Islam

Mohammed Abed Al-Jabri

Guest post by Jurek Molnar

The Moroccan philosopher Mohammed Abed Al-Jabri (1935 – 2010) is said to be the most important contemporary Arab thinker, whose work is well acknowledged among Arab and Muslim audiences, but was until a decade ago completely unknown in the West.

Thanks to efforts of some Western Arab speaking researchers, parts of his works were translated first into French, and then later into English and German. Al-Jabri became widely known in Arab faculties and among philosophically interested readers in the Islamic world when he published “The Critique of Arab Reason”, which appeared in four volumes between 1984 and 2001 in Morocco.

He was born in Morocco into a simple working class family in 1935 and because of his talents he received further education. He started as an elementary teacher and became engaged in politics, first as a union activist in the teachers’ union, later as an intellectual connected to leftwing parties in Morocco. Most of his working life he was a professor of literature and philosophy at the University of Rabat who worked on behalf of the Moroccan government and influenced the curricula of upper school grades and university students.

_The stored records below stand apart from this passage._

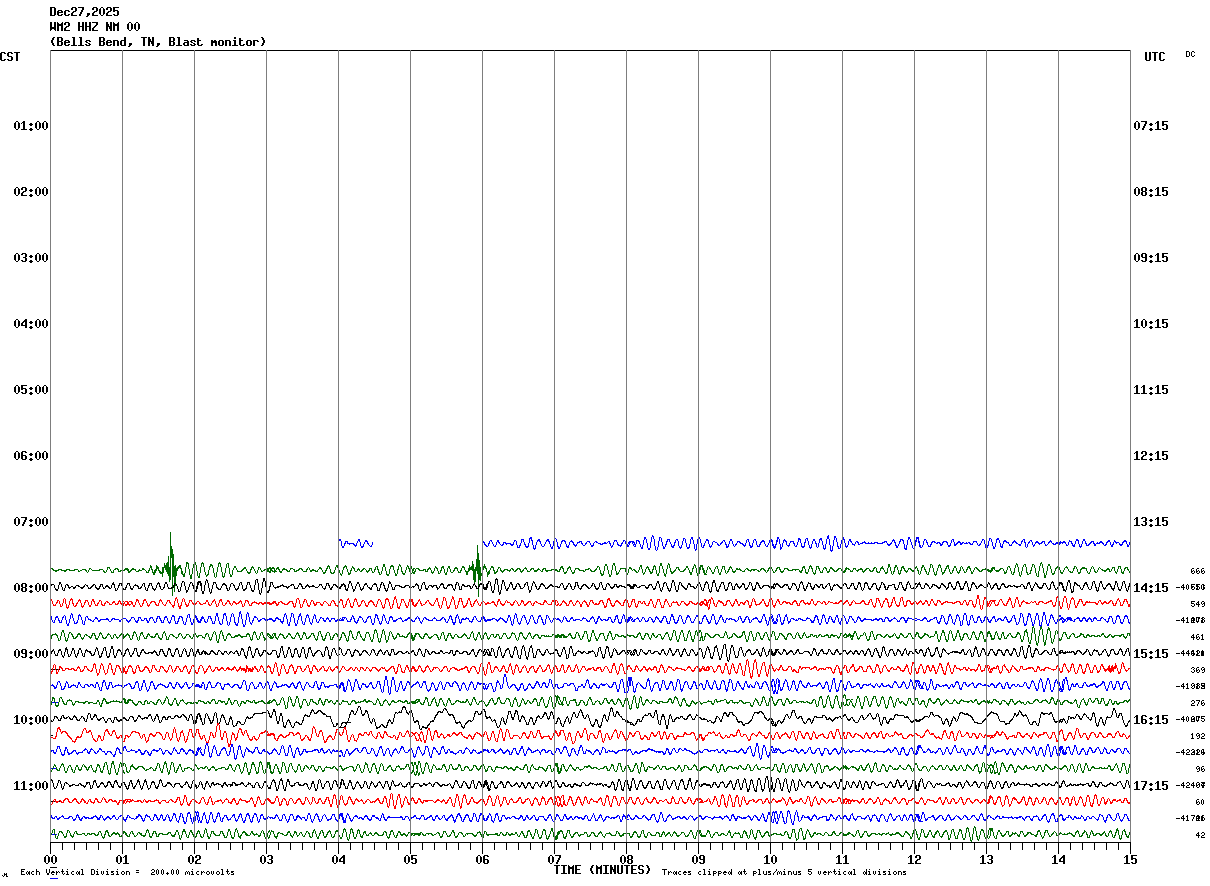Click the TIME (MINUTES) axis title
The height and width of the screenshot is (886, 1210).
(x=602, y=870)
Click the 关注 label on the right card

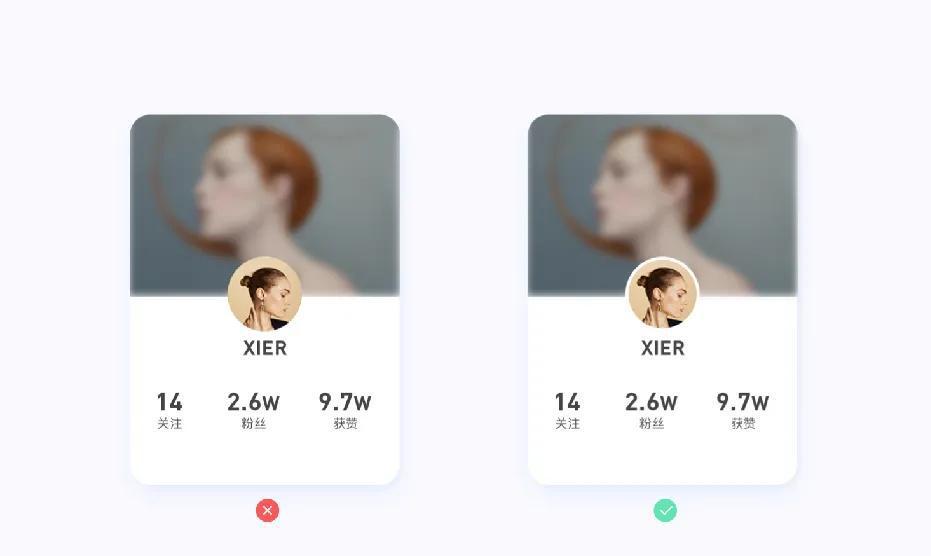pos(567,424)
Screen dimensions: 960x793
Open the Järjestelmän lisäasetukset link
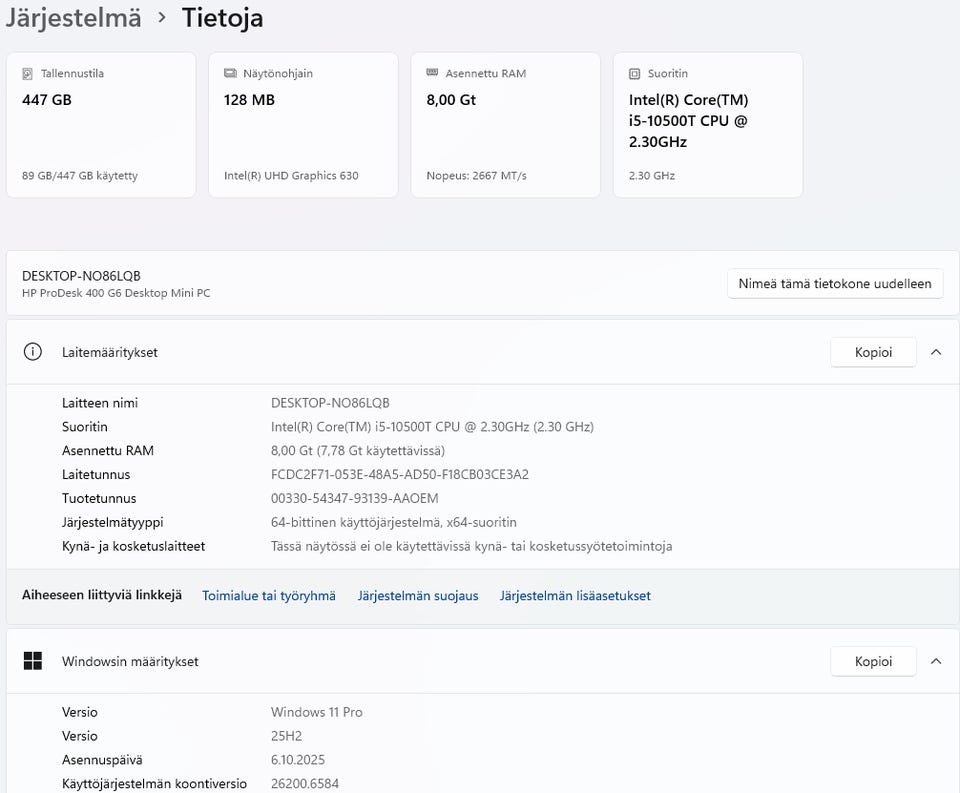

While he wrote intensively about the crisis of Arab societies as an expert on literature, language and philosophy, his main focus of political activism has been the field of education policies, the fight against illiteracy and the poor conditions of schools and intellectual life in the Arab world. As a reaction to the terrorist attacks of 2001 he concentrated his efforts on commentary on the Qur’an from a linguistic and interpretive point of view in order to tackle and denounce Islamism on grounds of Islamic scripture.